Find the Fourier series for the function
f(x) = 1/cos(x)
on the segment [-pi/4, pi/4].
A Fourier series for a function f(x) with period 2L has the form:
(a0/2) + SUM(n=0 to infinity) [ an*cos((n*pi*x)/L) + bn*sin((n*pi*x)/L) ], where:
an = (1/L) INTEGRAL (-L to L) f(x)cos((n*pi*x)/L) dx for n = 0, 1, 2, ....
bn = (1/L) INTEGRAL (-L to L) f(x)sin((n*pi*x)/L) dx for n = 0, 1, 2, ...
The Attempt at a Solution
By treating the function as (pi/2)-periodic, I used the equation above to get an expression for a0:
a0 = (4/pi) ln [(sqrt(2)+1)/(sqrt(2) - 1)]
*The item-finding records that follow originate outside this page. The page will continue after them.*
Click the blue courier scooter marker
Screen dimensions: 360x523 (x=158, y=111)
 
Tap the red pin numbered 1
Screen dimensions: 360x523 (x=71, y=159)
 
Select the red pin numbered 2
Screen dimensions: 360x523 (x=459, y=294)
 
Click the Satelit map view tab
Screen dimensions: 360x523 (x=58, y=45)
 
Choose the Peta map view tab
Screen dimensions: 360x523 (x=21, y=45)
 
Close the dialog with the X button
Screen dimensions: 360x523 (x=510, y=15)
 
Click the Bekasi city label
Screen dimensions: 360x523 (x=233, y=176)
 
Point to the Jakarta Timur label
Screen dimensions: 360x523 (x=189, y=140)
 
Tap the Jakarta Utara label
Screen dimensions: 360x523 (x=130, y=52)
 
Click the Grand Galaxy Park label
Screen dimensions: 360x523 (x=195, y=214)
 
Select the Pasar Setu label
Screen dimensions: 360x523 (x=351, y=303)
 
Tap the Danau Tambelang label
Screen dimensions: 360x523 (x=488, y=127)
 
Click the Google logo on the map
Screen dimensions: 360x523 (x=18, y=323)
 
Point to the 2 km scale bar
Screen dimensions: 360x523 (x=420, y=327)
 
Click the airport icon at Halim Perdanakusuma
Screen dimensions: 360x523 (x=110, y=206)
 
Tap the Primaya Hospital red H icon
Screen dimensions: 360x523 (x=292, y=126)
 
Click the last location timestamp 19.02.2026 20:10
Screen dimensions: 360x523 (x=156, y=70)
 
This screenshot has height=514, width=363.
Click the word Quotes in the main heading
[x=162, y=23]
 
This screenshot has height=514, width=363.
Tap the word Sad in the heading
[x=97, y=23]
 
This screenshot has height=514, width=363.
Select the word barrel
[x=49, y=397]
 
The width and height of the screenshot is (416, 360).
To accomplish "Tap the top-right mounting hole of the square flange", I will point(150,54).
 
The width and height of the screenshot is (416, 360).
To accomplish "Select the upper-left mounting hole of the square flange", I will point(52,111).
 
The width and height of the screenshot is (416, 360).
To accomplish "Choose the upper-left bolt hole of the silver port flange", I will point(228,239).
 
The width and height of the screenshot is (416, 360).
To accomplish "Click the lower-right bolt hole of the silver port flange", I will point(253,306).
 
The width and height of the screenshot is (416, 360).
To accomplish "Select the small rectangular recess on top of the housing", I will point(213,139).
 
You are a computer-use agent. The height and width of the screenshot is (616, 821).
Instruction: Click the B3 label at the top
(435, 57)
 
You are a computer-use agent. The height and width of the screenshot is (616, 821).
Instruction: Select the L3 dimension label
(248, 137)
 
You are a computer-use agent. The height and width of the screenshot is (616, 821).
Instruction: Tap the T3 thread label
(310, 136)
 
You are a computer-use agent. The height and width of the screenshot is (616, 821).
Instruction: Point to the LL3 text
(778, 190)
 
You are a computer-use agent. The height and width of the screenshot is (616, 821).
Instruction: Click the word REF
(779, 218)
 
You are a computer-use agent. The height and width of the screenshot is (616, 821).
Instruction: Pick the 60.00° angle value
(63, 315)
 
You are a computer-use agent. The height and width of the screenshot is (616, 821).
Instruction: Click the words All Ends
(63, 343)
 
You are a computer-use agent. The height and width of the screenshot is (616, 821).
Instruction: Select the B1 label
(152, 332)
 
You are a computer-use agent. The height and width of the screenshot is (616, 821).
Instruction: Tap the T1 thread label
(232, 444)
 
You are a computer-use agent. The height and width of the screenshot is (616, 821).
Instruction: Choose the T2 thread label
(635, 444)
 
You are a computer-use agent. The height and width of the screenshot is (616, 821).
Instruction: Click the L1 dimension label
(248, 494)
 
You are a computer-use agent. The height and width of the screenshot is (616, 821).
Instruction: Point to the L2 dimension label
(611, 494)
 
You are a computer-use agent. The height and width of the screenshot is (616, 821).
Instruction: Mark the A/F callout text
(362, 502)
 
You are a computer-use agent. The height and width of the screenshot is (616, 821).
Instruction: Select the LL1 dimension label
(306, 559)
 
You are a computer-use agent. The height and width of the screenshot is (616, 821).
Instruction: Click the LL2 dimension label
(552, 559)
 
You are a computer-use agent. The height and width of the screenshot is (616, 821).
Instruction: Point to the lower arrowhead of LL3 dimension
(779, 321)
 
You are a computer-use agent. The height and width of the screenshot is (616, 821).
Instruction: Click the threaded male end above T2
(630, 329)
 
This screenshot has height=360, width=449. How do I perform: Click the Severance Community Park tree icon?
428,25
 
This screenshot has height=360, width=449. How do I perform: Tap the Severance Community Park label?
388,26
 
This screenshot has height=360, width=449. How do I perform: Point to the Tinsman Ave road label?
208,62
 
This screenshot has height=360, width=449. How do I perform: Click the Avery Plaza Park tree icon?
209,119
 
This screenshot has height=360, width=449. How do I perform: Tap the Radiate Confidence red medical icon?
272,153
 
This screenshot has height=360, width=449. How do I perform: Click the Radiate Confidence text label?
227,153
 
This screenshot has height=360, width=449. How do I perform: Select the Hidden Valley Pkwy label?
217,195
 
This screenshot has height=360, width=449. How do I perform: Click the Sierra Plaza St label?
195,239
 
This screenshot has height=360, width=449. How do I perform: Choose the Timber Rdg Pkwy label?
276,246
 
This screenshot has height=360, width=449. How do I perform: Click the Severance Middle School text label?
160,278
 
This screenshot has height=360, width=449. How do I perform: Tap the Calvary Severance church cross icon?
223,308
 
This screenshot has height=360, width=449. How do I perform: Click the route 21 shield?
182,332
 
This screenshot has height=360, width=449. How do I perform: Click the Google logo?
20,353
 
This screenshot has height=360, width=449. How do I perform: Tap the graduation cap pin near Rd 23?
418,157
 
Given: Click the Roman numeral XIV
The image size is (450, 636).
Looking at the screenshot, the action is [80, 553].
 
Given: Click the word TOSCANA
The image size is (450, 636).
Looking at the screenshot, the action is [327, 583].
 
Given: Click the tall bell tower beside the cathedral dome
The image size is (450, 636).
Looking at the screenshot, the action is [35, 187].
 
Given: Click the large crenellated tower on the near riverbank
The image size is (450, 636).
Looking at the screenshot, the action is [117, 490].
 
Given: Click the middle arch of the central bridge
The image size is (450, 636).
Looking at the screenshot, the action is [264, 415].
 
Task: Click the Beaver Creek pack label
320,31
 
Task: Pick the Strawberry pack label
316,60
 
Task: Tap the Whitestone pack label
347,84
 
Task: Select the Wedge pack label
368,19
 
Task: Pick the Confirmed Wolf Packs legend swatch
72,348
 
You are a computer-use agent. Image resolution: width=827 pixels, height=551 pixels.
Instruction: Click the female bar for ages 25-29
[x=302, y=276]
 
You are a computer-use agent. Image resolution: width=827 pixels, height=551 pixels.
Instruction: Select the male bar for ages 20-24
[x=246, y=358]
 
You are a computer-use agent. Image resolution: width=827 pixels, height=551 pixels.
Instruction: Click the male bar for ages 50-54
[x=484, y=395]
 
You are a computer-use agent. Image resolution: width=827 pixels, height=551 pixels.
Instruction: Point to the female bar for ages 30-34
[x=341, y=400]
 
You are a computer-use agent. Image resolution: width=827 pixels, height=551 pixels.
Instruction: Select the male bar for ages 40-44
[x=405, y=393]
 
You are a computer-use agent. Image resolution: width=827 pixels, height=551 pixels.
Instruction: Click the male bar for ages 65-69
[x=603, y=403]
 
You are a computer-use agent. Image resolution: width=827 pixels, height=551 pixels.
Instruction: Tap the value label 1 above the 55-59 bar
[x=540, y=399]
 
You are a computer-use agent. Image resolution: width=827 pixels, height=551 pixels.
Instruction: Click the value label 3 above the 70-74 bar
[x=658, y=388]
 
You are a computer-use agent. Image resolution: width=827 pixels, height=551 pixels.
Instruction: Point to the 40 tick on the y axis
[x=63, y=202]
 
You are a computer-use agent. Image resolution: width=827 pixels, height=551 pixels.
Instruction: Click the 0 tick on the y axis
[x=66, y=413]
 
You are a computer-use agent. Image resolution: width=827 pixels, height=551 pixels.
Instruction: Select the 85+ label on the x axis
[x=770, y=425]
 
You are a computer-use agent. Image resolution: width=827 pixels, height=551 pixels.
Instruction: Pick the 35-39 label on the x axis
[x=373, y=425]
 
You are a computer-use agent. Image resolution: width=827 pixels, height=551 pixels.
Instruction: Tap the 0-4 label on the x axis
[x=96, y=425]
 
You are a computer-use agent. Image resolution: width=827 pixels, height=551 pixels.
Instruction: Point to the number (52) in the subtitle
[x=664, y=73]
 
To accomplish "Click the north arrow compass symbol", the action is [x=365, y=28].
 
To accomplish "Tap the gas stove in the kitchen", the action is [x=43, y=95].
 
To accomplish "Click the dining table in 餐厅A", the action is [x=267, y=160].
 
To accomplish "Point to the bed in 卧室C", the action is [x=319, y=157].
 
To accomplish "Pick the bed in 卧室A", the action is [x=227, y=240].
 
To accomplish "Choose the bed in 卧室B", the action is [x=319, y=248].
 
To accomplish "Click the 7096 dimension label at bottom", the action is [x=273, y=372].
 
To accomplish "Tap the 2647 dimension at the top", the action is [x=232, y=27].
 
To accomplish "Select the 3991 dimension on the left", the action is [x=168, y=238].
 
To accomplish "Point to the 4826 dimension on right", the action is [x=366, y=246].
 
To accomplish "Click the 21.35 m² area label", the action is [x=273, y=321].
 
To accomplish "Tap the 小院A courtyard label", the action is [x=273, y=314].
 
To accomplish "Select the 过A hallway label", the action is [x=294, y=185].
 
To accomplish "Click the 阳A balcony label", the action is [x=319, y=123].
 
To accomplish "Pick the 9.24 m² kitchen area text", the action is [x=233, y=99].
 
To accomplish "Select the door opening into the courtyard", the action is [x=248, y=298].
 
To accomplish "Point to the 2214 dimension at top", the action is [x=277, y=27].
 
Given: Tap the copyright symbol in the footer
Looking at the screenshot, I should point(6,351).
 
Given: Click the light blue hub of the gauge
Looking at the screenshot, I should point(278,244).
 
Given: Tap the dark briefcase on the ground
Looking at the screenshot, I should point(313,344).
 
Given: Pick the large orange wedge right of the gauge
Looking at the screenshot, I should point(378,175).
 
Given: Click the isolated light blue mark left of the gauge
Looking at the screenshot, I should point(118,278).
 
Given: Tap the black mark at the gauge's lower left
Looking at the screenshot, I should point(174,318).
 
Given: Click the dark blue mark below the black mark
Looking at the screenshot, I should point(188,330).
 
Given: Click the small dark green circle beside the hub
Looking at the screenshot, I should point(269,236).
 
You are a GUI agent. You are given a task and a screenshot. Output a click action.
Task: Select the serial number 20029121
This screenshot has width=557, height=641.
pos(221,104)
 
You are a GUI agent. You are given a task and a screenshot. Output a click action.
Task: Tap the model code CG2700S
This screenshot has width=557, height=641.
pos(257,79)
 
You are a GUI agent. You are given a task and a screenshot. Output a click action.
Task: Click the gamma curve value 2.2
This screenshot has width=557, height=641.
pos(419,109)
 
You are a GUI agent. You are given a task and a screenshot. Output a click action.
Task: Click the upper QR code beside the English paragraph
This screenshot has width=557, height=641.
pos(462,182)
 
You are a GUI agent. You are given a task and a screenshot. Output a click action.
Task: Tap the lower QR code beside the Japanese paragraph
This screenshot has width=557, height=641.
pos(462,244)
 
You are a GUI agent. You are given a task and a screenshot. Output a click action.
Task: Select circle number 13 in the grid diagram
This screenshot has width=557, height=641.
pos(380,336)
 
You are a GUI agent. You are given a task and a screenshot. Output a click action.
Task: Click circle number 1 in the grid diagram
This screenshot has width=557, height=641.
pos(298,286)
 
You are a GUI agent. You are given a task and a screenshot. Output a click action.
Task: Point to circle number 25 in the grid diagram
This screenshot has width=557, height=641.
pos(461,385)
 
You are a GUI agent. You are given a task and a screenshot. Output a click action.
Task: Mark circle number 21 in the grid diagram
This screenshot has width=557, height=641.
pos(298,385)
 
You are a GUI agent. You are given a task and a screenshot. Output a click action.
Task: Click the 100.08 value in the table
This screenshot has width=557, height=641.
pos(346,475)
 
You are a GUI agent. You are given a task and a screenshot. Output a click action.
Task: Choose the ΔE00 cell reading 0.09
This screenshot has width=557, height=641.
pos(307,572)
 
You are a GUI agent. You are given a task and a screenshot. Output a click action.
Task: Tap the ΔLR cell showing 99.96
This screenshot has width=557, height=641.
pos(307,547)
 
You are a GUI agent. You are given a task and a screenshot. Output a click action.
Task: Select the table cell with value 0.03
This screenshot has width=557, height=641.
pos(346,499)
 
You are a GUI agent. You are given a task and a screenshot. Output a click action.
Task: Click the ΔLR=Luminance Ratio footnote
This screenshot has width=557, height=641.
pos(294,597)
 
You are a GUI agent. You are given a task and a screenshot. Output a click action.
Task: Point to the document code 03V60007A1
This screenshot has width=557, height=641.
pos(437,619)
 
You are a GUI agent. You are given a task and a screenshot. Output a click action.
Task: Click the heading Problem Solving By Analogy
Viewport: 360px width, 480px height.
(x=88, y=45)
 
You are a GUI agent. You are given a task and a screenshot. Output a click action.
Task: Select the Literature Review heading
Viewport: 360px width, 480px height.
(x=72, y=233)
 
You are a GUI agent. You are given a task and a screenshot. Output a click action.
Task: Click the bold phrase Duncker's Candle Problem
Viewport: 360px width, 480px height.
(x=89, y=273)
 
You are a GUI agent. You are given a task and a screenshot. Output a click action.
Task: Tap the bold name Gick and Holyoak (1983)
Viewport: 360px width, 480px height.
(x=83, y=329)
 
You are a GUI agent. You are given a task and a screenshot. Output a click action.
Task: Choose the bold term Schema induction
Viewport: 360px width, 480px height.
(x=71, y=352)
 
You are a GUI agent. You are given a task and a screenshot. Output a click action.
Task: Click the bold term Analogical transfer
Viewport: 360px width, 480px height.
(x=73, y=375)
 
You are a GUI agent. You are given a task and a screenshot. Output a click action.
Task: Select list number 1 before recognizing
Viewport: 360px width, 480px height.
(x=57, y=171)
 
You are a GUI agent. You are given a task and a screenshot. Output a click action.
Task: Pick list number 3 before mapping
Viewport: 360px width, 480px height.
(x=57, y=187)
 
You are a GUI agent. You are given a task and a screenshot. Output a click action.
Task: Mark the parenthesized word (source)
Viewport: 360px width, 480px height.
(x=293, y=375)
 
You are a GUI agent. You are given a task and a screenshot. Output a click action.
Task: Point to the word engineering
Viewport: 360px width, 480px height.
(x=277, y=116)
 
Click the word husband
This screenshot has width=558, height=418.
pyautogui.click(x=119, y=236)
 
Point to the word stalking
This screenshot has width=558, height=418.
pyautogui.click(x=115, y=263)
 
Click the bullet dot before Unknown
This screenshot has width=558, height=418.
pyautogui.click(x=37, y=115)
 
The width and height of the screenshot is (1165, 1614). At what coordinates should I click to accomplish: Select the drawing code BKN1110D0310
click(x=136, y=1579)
Also, because f(x) is an even function, we can deduce without any calculation that bn will be zero for all n. So the only thing is to work out an.
But this is far as I've got. By using the formula above, I have this expression for an:
an = (4/pi) INTEGRAL (-pi/4 to pi/4) (cos(4nx)/cos(x)) dx
I don't know how to solve this integral. I know how to do it if n is some small integer; for instance, I can find a1 by integrating cos(4x)/cos(x), using trigonometric identities, but I can't see how to generalise the method. Can anyone help?
P.S. Sorry I don't know how to use latex, I did try but it came out as a mess.